«N'oublie pas ce que je t'ai dit, maman. Souris, mais lève la tête! Pense à ton double menton», lance Sophie Nélisse, légèrement effrontée, à sa mère.

Dans quelques minutes, la comédienne de 14 ans ira retrouver le photographe de La Presse, Marco Campanozzi, pour une séance photo. Invitée spéciale du cahier des Arts, Sophie a un horaire très chargé, qui l'a menée de Berlin à Los Angeles en passant par Montréal.

Mais dans sa vie assez jet-set, ce n'est pas Sophie qui surprend, mais bien sa mère, Pauline Belhumeur. Mère de trois enfants (âgés de 17, 14 et 10 ans), elle a quitté son emploi d'enseignante, permanente et syndiquée, pour devenir gérante à temps plein de Sophie, en 2013.

La tâche, ou plutôt la mission, qu'elle s'est donnée est tout sauf facile.

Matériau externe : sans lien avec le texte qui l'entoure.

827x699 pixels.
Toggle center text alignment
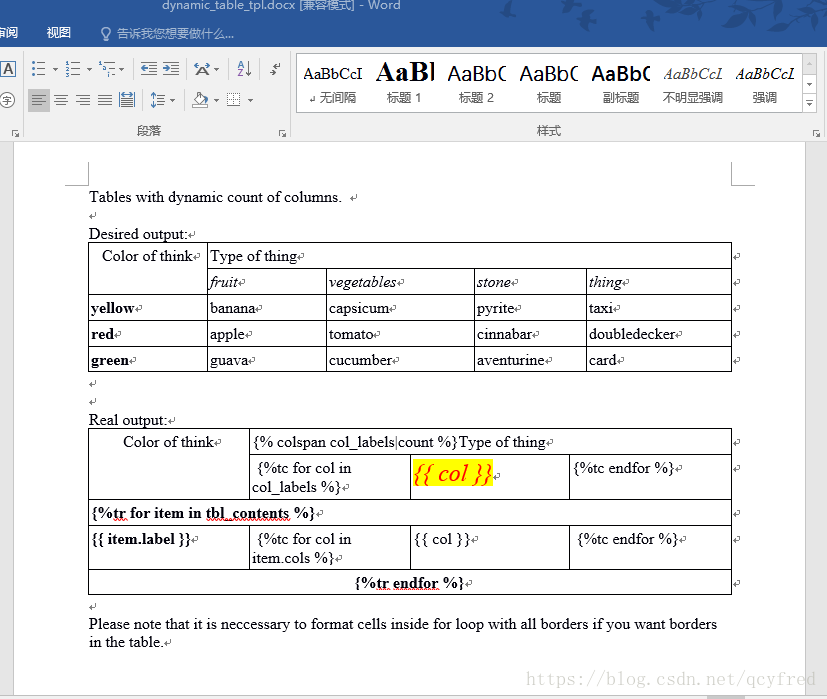point(61,100)
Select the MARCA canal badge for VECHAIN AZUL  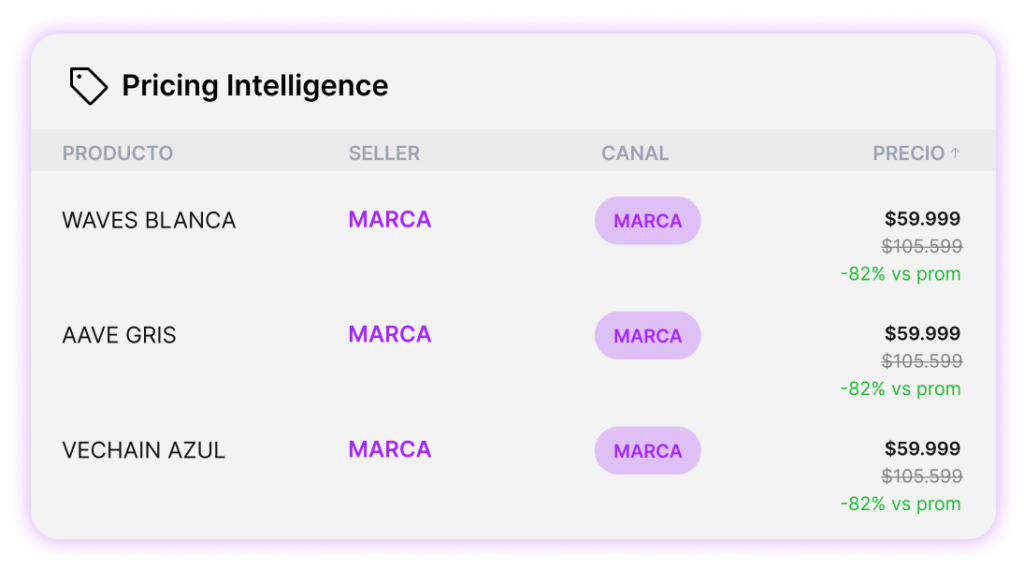tap(648, 451)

«On passe énormément de temps ensemble. Quand elle part en tournage, comme à Berlin pour le film The Book Thief, j'y vais avec elle et on se voit 24 heures sur 24. On mange ensemble, on dort dans la même chambre, c'est moi qui lui fais l'école. Ce serait mentir que de vous dire qu'on ne se tombe pas mutuellement sur les nerfs», confie Mme Belhumeur.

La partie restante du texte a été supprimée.